Preoperative Administration of Hydroxyethyl Starch or Hypertonic Saline to Horses with Colic
Article first published online: 28 JUN 2008
Journal of Veterinary Internal Medicine
Volume 20, Issue 4, pages 980–986, July 2006
How to Cite
Hallowell, G. D. and Corley, K. T.T. (2006), Preoperative Administration of Hydroxyethyl Starch or Hypertonic Saline to Horses with Colic. Journal of Veterinary Internal Medicine, 20: 980–986. doi: 10.1111/j.1939-1676.2006.tb01815.x
- Issue published online: 28 JUN 2008
- Article first published online: 28 JUN 2008
- Revised November 29, 2005; Accepted January 27, 2006
- Cardiac output;
- Clinical trial;
- Fluid therapy;
Background: Hypertonic saline and hydroxyethyl starches have been proposed as alternatives to isotonic crystalloids for reversal of hypovolemia in horses with colic. However, no direct comparison of these fluids has been performed in a clinical setting.
Hypothesis: Preoperative administration of hypertonic saline or pentastarch would produce similar effects on intra operative hemodynamics in horses with colic.
Animals: Thirty horses requiring colic surgery were enrolled in this prospective, randomized, open-label clinical trial.
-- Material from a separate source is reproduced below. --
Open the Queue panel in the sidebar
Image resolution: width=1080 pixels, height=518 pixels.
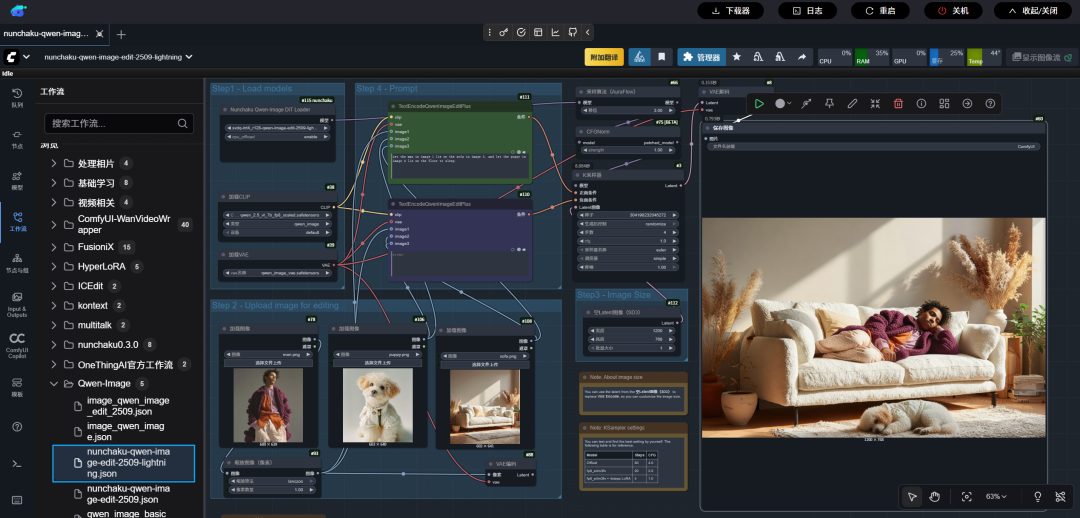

Inclusion criteria were owner consent, and at least 2 of 3 clinicopathologic abnormalities: packed cell volume >45%, plasma total solid concentration >8.0 g/dL, and blood lactate concentration >2.5 mM.
Methods: Study horses were randomly assigned to receive 4 mL/kg hypertonic saline or pentastarch before induction of anesthesia. Hemodynamic measurements were recorded every 30 minutes during anesthesia. Cardiac output (CO) was measured by the lithium dilution method. CO and stroke volume (SV) were indexed by body weight. Data were analysed using repeated measures analysis of variance (ANOVA). Post hoc comparisons were performed using the Bonferroni test.
Results: Cardiac index (CI) was higher in the pentastarch group compared with the hypertonic saline group from 30 to 150 minutes after induction (P= .04). SV index was higher in the pentastarch group at 30 (P= .025) and 60 minutes (P= .04). Mean arterial pressure of horses in both groups was lower at 90 minutes compared with 30 and 60 minutes.
Conclusions and Clinical Importance: Preoperative administration of pentastarch results in better CI than hypertonic saline, for 150 minutes after anesthetic induction. The effect of this improved global blood flow on regional perfusion or clinical outcome remains to be elucidated.